As part of the warfare against Brett Kavanaugh’s nomination to the Supreme Court, Democrats and their allies filed dozens of ethics complaints against Kavanaugh.

Those complaints were referred by Chief Justice Roberts to a judicial council of the 10th Circuit Court of Appeals.

The 10th Circuit judicial council just released an Order dismissing the complaints on the grounds that the judicial code of conduct did not apply to Supreme Court Justice, and now that Kavanaugh was on the Supreme Court, the council could not act.

Here is an excerpt from the Order:

Complaints of judicial misconduct have been filed against Supreme Court Justice Brett M. Kavanaugh, formerly a circuit judge on the U.S. Court of Appeals for the District of Columbia Circuit. 1 The complaints were filed pursuant to the Judicial Conduct and Disability Act, 28 U.S.C. § 351 et seq.

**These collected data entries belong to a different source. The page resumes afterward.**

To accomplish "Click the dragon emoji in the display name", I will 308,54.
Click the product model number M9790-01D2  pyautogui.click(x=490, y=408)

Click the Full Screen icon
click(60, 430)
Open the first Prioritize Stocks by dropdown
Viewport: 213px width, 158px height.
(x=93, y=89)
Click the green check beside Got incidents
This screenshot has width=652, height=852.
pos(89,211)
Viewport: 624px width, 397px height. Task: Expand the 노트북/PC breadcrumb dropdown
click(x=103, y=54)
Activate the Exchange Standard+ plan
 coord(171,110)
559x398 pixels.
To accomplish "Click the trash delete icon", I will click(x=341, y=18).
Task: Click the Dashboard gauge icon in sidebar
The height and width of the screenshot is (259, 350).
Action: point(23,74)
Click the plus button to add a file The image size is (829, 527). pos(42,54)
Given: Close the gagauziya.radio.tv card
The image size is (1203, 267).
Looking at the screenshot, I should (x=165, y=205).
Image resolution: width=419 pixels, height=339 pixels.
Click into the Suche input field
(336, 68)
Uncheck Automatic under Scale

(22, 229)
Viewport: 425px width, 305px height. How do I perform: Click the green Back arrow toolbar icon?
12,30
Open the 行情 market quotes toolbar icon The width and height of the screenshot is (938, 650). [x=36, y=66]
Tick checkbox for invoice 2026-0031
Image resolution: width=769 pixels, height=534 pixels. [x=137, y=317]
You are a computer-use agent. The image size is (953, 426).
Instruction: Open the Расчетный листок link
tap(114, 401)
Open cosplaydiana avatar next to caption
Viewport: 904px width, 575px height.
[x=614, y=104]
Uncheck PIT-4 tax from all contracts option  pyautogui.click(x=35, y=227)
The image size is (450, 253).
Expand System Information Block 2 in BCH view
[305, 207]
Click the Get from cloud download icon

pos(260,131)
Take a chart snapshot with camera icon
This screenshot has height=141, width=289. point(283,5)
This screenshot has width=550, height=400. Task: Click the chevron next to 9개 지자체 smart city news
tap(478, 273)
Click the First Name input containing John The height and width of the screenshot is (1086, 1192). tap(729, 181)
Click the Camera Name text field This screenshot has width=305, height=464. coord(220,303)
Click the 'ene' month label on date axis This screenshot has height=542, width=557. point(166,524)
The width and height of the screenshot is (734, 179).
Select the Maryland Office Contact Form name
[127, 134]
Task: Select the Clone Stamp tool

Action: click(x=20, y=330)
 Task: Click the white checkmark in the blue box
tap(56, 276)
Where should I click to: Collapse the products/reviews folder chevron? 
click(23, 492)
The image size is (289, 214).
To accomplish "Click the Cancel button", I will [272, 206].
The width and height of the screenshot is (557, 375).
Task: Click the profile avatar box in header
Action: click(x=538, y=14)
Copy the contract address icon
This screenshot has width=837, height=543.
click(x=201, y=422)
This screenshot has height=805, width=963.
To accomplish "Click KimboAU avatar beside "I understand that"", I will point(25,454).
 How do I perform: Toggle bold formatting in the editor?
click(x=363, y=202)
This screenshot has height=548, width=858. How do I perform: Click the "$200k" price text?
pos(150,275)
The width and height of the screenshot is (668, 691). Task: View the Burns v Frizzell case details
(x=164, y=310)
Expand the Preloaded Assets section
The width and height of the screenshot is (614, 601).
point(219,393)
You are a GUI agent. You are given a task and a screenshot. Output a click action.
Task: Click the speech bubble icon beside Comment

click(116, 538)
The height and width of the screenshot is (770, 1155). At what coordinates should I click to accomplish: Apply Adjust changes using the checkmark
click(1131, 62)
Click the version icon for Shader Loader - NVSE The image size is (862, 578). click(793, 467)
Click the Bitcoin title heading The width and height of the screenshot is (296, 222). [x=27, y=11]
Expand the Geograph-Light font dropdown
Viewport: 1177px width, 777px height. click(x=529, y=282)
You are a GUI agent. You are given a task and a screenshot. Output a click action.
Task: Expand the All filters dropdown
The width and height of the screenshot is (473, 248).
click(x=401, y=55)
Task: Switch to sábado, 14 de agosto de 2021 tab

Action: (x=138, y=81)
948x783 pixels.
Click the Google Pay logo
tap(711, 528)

In response to a request from the Judicial Council of the D.C. Circuit, Chief Justice John G. Roberts Jr. on October 10, 2018 transferred the complaints and any pending or new complaints relating to the same subject matter from the D.C. Circuit to
the Tenth Circuit Judicial Council. See Rules for Judicial-Conduct and Judicial-Disability Proceedings, Rule 26 (Jud. Conf. of the U.S. 2015). We have consolidated the 83 complaints filed to date in the D.C. and Tenth Circuits. 2 Complainants’ allegations vary, but in addition to some miscellaneous assertions, they generally allege that Justice Kavanaugh made false statements during his nomination proceedings to the D.C. Circuit in 2004 and 2006 and to the Supreme Court in 2018; made inappropriate partisan statements that demonstrate bias and a lack of judicial temperament; and treated members of the Senate Judiciary Committee with disrespect.

Following the transfer by the Chief Justice, the Tenth Circuit Judicial Council has retained the matter and assumed the initial role ordinarily assigned to the chief circuit judge under 28 U.S.C. § 352(a)-{b) and Rule 11…. For the reasons set forth below, the complaints must be dismissed because, due to his elevation to the Supreme Court, Justice Kavanaugh is no longer a judge covered by the Act.

* * *

Most of the complaints filed against Justice Kavanaugh include allegations that he made false statements under oath, both during his D.C. Circuit confirmation hearings in 2004 and 2006, and during his Supreme Court confirmation hearing in 2018. The complaints generally allege that Justice Kavanaugh in his appearances before the Senate Judiciary Committee (1) falsely testified about his involvement in various events or programs while he was Assistant White House Counsel and Secretary to the President during the George W. Bush administration; (2) falsely testified about his personal conduct, behavior, and recollection of events prior to his joining the federal judiciary; and (3) displayed partisan bias and a lack of appropriate judicial temperament. Some complaints allege he engaged in misconduct while he was a judge on the D.C. Court of Appeals by favoring certain parties or interests.3 In sum, the complaints together allege that Justice Kavanaugh violated the Code of Conduct for United States

* * *

… In conclusion, Congress has not extended the Judicial Conduct and Disability Act to Supreme Court justices.

Justice Kavanaugh served as a circuit judge on the D.C. Circuit from May 30, 2006 to October 5, 2018. He was elevated to the Supreme Court of the United States on October 6, 2018. Because Justice Kavanaugh is no longer a circuit, district, bankruptcy or magistrate judge, a circuit judicial council no longer has the power or jurisdiction under the Act to review his conduct.6

The allegations contained in the complaints are serious, but the Judicial Council is obligated to adhere to the Act. Lacking statutory authority to do anything more, the complaints must be dismissed because an intervening event Justice Kavanaugh’s confirmation to the Supreme Court-has made the complaints no longer appropriate for consideration under the Act. 28 U.S.C. § 352(b)(l)(A)(i) (providing for dismissal of a complaint if the complaint is not in conformity with § 351 (a)). Because it lacks jurisdiction to do so, the Council makes no findings on the merits of the complaints.

Who thinks the howling mob will stop howling?